In gas turbines, during operation, heavy thermo acoustic (i.e. pressure) pulsations can occur in the combustion chamber, because of an incorrect combustion of the fuel (such as gas or oil).
These pulsations subject the hardware of the combustion device and the turbine to heavy mechanical vibrations that can result in the damage of individual parts of the combustion device or turbine.
In order to absorb such pulsations, combustion devices are usually provided with dampers, such as the Helmholtz dampers.
Helmholtz dampers consist of a resonance chamber that is connected via a damping tube to the interior of the combustion chamber (or the medium surrounding the combustion chamber).

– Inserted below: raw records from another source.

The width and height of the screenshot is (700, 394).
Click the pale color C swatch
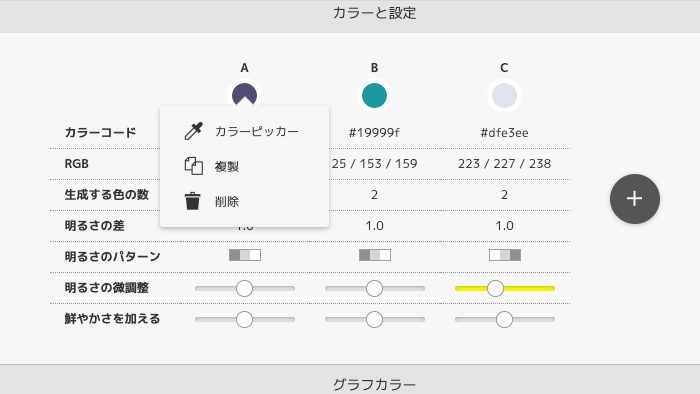tap(504, 95)
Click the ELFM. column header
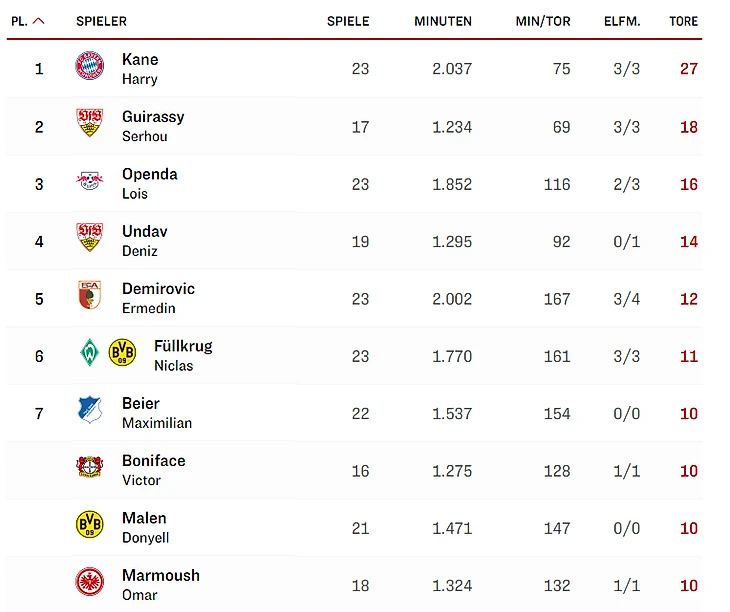 click(622, 21)
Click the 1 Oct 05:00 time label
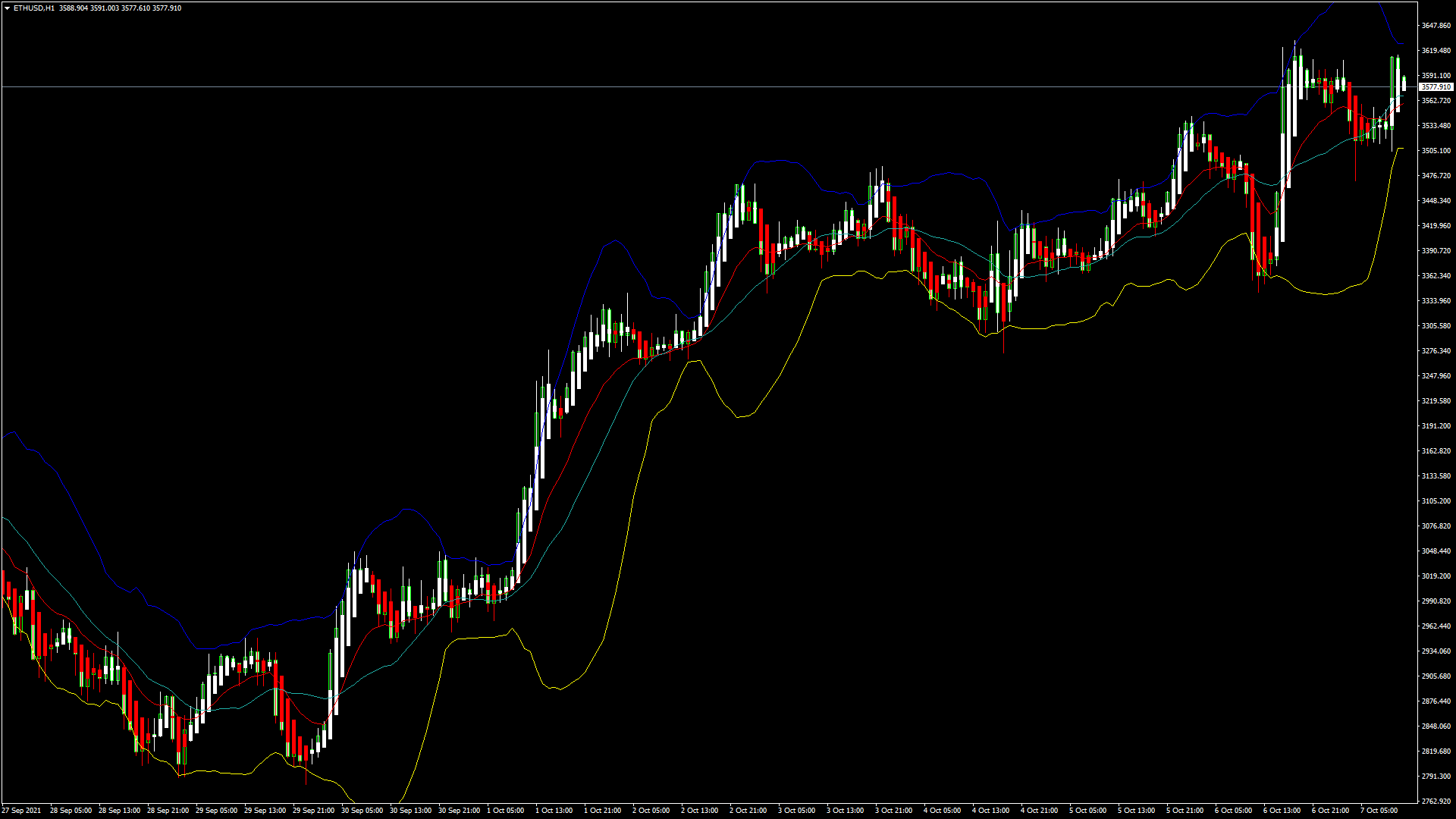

When the volume of the chamber, the length of the tube and the area of the tube are in a defined ratio with each other, such a system is able to damp acoustic pulsations (i.e. pressure pulsations) in a certain frequency band.
Usual reheat combustion devices have one Helmholtz damper with the tube connected to the inner of the combustion chamber.
Nevertheless, as these systems only have one single Helmholtz damper for each device (therefore the damping area, corresponding to the cross section of the tube, is very small when compared with the total area of the device exposed to acoustic pulsations), their damping effect is very poor.
US2005/0229581 describes a reheat combustion device that has a mixing tube followed by a combustion chamber; the mixing tube has at its front panel an acoustic screen provided with holes and, parallel to it, an impingement plate also provided with holes.
The acoustic screen and the impingement plate define a chamber connected to the inner of the combustion chamber (via the holes of the acoustic screen) and to the outer of the combustion chamber (via the holes of the impingement plate).
During operation, air (from the compressor) passes through the holes of the impingement plate, impinges on the acoustic screen and then enters the combustion chamber; this lets the acoustic screen and the impingement plate be cooled.
Moreover, the chamber between the impingement plate and acoustic screen defines a plurality of Helmholtz dampers such that, since a plurality of dampers are associated to each reheat combustion device, the damping effect is improved.
Nevertheless, also this damping system has a plurality of drawbacks.
In fact, during operation hot gases may enter from the combustion chamber into the chamber between the impingement plate and the acoustic screen and go out again, coming back into the combustion chamber.
Usually when this occurs, the hot gases recirculate passing through two adjacent holes of the acoustic screen; this phenomenon is known as ingestion.
If ingestion occurs, the hot air flow that recirculates makes the acoustic screen and impingement plate burn in a very short time.
This could be prevented by increasing the air entering from the outside into the chamber between the impingement plate and acoustic screen through the holes of the impingement plate, but this would cause the air within the combustion chamber, that does not take part in the combustion, be increased and, consequently, the NOx emissions be increased.
A further drawback of ingestion is that of detuning of the acoustic damper.
In fact, as the temperature increases in case of hot gas ingestion, the speed of sound also increases in the damping device and, for a given geometry, the range of efficient damping is shifted off the target pulsation frequency. This makes the damper acoustically inefficient.
Moreover, as the air flow within the chamber between the impingement plate and the acoustic screen is not guided, the cooling efficiency is not optimised; this makes different parts of the combustion chamber to be cooled in different way and to operate at different temperatures.
In addition, manufacturing is very hard.